Paul thought for a moment. "It is rather like an ordinary looking-glass," he said, "in fact you couldn't tell the difference."
Isabel laughed. "How silly you are!"
"In some things; but not in this."
"There is the gong!" exclaimed Isabel. "We are late."
At lunch that day Lord Wrexham took upon himself to expound to Paul a new system of surface-drainage, whereof he thought most highly; and so Paul did not again get word with Isabel, till they two started for a walk across the park in the afternoon.
"Lord Wrexham was terribly agrarian to-day, wasn't he?" said Isabel. "He is awfully boring when he begins to explain things."
"But he is a nice man," answered Paul; "and he would be really interesting to listen to, if a fellow wasn't wanting to talk to you all the time instead."
"Oh! I find him dreadfully tiresome when he becomes agricultural and explanatory."
"You really ought not to abuse him, for he admires you most tremendously."
Isabel shrugged her shoulders. "I know he does; men of that age always do. I shouldn't be surprised if you admired me when you are as old as Lord Wrexham."

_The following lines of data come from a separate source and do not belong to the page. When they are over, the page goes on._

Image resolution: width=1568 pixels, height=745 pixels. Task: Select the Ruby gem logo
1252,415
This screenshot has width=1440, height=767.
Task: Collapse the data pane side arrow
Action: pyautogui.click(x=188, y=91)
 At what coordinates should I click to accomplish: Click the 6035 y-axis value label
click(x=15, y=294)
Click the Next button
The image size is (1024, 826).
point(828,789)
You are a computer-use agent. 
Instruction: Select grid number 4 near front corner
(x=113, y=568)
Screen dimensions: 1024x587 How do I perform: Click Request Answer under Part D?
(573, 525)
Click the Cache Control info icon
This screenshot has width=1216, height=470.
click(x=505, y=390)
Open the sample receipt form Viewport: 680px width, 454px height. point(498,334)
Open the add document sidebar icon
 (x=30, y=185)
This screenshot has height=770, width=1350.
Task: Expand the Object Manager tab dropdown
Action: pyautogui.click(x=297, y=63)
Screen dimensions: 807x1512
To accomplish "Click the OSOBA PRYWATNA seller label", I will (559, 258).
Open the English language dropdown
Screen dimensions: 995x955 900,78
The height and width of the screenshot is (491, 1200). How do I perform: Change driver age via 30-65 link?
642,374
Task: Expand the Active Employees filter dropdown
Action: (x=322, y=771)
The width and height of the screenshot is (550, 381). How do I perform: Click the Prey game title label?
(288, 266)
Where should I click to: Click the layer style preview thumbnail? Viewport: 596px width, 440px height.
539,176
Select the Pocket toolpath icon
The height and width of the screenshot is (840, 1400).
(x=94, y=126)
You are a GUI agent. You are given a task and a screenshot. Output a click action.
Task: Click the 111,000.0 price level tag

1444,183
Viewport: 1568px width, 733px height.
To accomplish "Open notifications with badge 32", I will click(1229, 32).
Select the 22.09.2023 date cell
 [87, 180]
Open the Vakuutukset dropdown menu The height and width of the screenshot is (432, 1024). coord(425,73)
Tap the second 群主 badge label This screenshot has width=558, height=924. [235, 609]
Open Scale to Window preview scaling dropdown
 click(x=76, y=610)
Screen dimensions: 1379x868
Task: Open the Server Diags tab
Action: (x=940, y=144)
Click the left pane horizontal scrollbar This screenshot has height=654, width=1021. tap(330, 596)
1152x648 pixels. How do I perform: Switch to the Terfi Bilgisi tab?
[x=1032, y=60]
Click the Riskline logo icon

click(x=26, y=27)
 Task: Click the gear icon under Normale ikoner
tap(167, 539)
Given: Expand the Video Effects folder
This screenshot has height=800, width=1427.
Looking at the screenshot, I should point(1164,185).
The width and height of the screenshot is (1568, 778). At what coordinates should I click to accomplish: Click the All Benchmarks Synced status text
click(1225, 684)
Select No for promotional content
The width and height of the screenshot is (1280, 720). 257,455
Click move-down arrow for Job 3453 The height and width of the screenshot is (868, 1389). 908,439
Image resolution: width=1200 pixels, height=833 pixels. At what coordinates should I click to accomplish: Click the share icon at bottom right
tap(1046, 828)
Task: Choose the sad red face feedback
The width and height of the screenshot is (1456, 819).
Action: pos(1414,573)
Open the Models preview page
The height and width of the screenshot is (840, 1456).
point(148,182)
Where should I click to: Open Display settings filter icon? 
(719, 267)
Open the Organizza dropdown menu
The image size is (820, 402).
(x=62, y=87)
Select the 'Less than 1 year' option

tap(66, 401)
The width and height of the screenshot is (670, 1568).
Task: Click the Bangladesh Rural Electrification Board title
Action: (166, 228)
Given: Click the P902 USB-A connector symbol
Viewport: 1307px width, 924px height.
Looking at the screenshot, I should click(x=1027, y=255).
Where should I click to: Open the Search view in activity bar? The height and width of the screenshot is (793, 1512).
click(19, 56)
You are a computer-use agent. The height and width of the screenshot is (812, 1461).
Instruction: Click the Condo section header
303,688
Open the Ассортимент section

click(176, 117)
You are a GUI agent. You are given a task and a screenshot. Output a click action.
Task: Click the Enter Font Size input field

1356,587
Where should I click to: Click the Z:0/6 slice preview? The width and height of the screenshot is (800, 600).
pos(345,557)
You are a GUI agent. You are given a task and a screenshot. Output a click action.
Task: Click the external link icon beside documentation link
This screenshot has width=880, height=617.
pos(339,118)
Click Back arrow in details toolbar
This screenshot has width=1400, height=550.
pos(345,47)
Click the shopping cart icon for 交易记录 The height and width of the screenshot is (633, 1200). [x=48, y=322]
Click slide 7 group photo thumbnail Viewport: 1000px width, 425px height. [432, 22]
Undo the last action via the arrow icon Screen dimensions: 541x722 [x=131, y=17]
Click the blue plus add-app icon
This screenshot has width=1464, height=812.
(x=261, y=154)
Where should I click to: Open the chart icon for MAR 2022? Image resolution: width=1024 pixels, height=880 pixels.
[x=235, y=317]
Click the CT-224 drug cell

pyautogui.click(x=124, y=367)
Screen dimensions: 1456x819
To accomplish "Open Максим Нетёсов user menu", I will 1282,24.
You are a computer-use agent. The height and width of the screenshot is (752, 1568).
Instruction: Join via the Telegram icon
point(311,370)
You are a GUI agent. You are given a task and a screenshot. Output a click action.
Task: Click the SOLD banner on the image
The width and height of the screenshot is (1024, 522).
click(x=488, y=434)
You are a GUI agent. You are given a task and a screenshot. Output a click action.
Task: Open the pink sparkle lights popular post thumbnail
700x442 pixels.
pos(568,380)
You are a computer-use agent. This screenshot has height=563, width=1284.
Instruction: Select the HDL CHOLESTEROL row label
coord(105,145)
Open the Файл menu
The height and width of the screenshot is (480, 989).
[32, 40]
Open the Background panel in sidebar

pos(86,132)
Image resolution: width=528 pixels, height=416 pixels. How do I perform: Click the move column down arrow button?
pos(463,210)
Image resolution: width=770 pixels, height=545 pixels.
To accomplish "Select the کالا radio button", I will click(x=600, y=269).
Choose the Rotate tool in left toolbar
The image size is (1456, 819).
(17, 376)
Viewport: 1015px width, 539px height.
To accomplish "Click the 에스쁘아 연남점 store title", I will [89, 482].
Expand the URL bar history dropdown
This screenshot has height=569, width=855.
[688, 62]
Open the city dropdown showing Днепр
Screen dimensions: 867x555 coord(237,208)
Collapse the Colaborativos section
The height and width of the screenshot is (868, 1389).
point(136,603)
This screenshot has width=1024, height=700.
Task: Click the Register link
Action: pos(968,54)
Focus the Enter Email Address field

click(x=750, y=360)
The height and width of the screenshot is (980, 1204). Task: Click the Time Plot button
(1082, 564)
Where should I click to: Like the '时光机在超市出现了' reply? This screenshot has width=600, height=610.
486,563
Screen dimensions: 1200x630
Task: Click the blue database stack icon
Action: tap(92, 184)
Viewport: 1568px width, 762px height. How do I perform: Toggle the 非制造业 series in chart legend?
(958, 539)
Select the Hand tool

"I shouldn't, either," said Paul.
"I think I should rather like it if you did."
"Should you? then I'll try. I always try to do what you want, you know, however difficult it may be."
Isabel laughed. "I am fond of admiration," she said.
"So I should have supposed."
"But I'm not one of those tiresome, exacting women, who are always longing to be first with everybody. I can't stand the sort of women who suffer from what they call 'heart-hunger'. Can you?"
"They are pretty bad," agreed Paul.
"But I'm not like that, am I?"
"No; you like people to admire you, and you take a good deal of trouble to ensure this result: but you are not in the leastexigeante. I don't think you'd expect to be first with a person unless that person was first with you; and then, of course, you'd have a right to expect it."
"That is quite true; how well you understand me! I don't want men to go in jeopardy of their lives by fetching water for me from the wells of Bethlehem; but I do want them to be ready and willing to take me down to supper at balls, and to bring me refreshments at evening parties."
Paul smiled. "You appear to be a wonderfully reasonable woman."
"I'm so glad you think that! I always consider my 'sweet reasonableness' one of my strong points."
"But it is only because you don't really care," continued Paul, "the minute you begin to care, you'll be as unreasonable as the rest of them."
Isabel frowned. "How horrid you are!"
"Am I? I'm sorry for that. But it grieves my righteous soul to see you hugging your negligences and ignorances, and mistaking them for virtues."
"I wish you were not so nasty!" sighed Isabel; "when you are as nasty as this, it makes a walk with you a toil instead of a pleasure."
"Well, don't make it a danger instead of a toil; which you will do if you walk on that damp grass."
"I shall walk on the damp grass as long as you are disagreeable."
"I wish you wouldn't," and Paul's face grew quite anxious. "You'll be certain to catch cold if you do, and I do so hate you to have a cold. I can see your feet are quite wet already." And then Paul smiled to himself, remembering how Edgar Ford had once said: "A man must be at a woman's feet before he knows when they are getting wet, and is ready to lay his cloak across the puddles to keep them dry."
"I shall walk in the damp till you leave off being disagreeable," persisted Isabel.
"Well, what is it that you want me to say?"
"I want you to say that you think I am a most reasonable woman—not that I only appear to be."